● What this task involves
Can you reproduce, word for word, the part of the passage on STI incidence among South African women from "Our combined data" up to and including "for the infections."?

Extract to read Start Marker

Our combined data provided a unique opportunity to estimate STI incidence rates across the four consecutive cohorts among South African women. As there are no routine STI surveillance programs to monitor the infections in South Africa, our results can provide the crucial estimates for the number of STI infections and changing the profile of the most influential factors to identify those at highest risk of infection over time. Although our study has common elements with the previous research, it is unique in several ways; this is the first study (1) to estimate temporal trends in risk factors and their population-level impacts of on STI incidence rates using a large cohort of women, and (2) to show single/non-cohabiting women to be the most vulnerable population for the infections.

Extract to read End Marker
Dataset excerpt Start Marker

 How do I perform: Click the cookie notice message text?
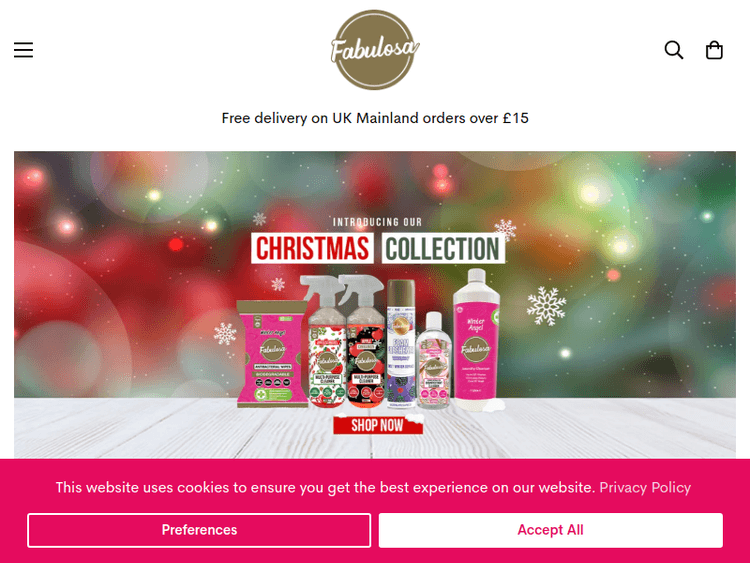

Dataset excerpt End Marker

● Answer for this exercise
Our combined data provided a unique opportunity to estimate STI incidence rates across the four consecutive cohorts among South African women. As there are no routine STI surveillance programs to monitor the infections in South Africa, our results can provide the crucial estimates for the number of STI infections and changing the profile of the most influential factors to identify those at highest risk of infection over time. Although our study has common elements with the previous research, it is unique in several ways; this is the first study (1) to estimate temporal trends in risk factors and their population-level impacts of on STI incidence rates using a large cohort of women, and (2) to show single/non-cohabiting women to be the most vulnerable population for the infections.